I also know that the body seems to want to stay attached to the head, so where ever the head goes, the body follows.


----------



## Tgace (Aug 9, 2005)

I think joint "attacks" like popping elbows, stomping on wrists and ankles, kicking knees  etc. are a lot more likely to be effective in a "fight". I have put people into wrist locks at work, but all of them have been what I term "maybe" people. Not fully resisting, but not following commands either. The trick is to not be so "commited" to making the lock work that you just hang on and start wrestling over it when you should go to plan B.


----------



## Paul B (Aug 9, 2005)

Yes they are viable. 

Flow drills..lot's and lot's-o-flow drills. Build the resistance level up as you go.


----------



## matt.m (Jul 14, 2006)

I was in Haiti in 1994 while serving in the USMC.  Sorry I am going to agree with Paul B.  During riot control and house to house fighting we couldn't just shoot someone.  However, using the hapkido son mok so (wrist techniques) and Eui Bok Soo (Clothes techniques) was very effective.  Using the three foot N.A.T.O. batons for hapkido cane was awesome.
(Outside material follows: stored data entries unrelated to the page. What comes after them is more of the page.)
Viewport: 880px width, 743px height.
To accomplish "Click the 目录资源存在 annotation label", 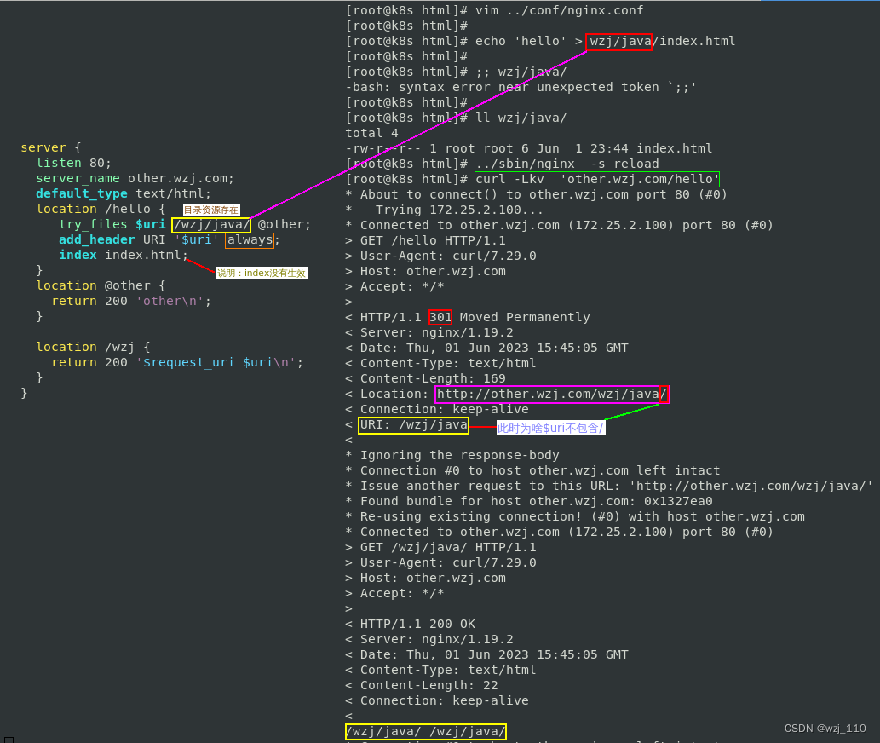I will click(x=210, y=209).
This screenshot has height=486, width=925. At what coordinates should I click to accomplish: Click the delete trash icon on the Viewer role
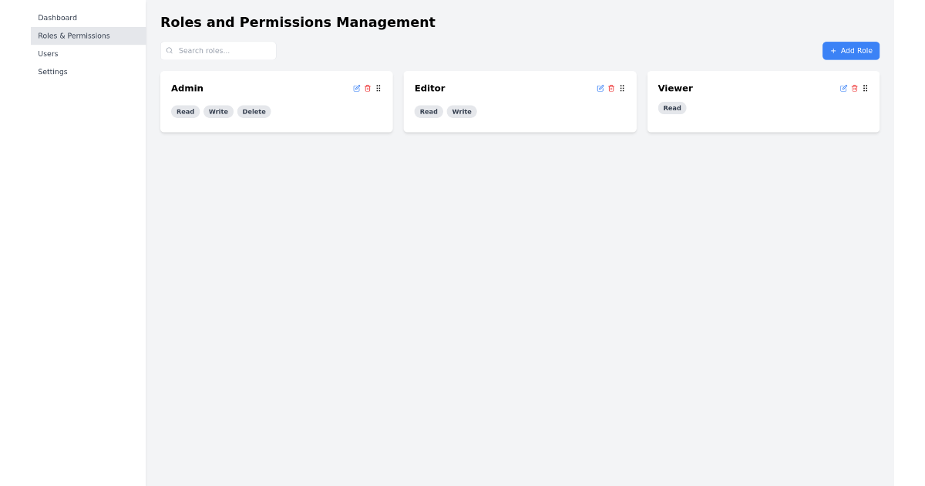click(854, 88)
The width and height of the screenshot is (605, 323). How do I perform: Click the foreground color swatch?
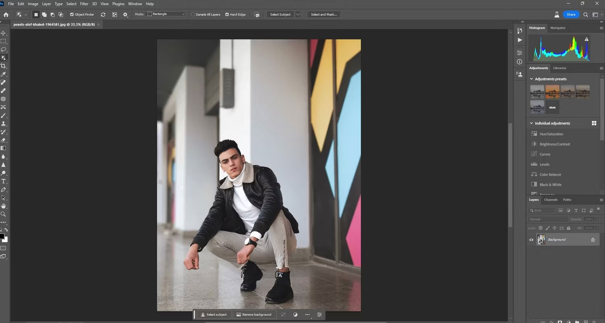pyautogui.click(x=2, y=236)
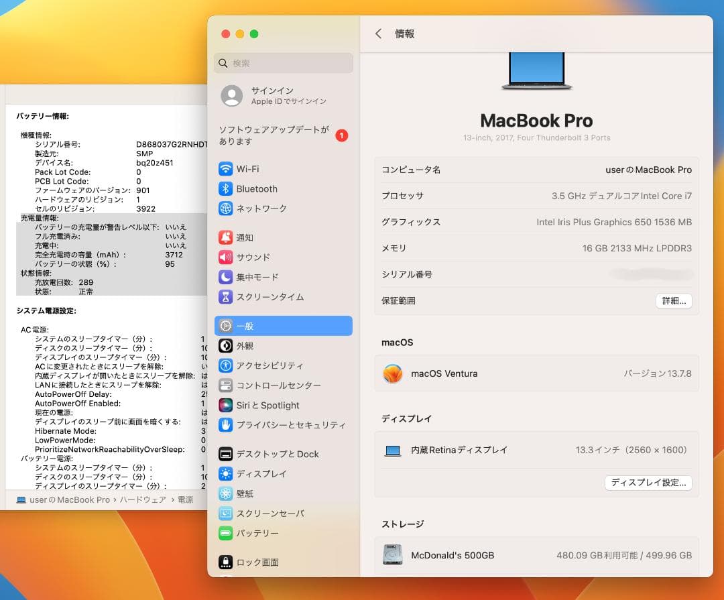Open the 詳細 warranty details button

pos(673,300)
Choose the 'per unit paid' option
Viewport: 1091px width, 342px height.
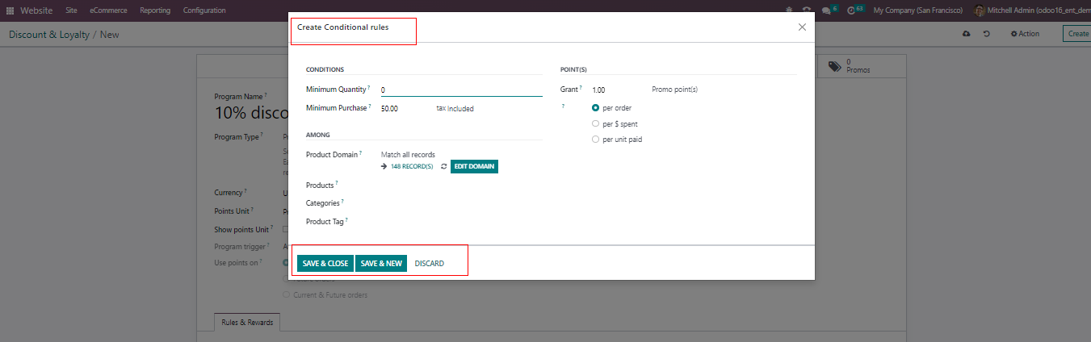(596, 140)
Hapkido is very effective, if you practice.  Just like Tae Kwon Do, Karate, Aikido, Wing Chun.  Whatever, if practiced, it can be used effectively.

It is easy to pick on a white or yellow belt and say, "I can defend this way or that".  "It is not effective because of X,Y,Z."  

However these statements are not as readily made to a person holding dan ranking in whatever art.


----------



## spinkick (Jul 16, 2006)

I disagree with Paul B. If someone resists my joint lock then i turn it into another jointlock goinbg the way he is resisting thats the beauty of hapkido


----------



## iron_ox (Jul 17, 2006)

Hello all,

I think that it is important to consider that not all Hapkido is the same.  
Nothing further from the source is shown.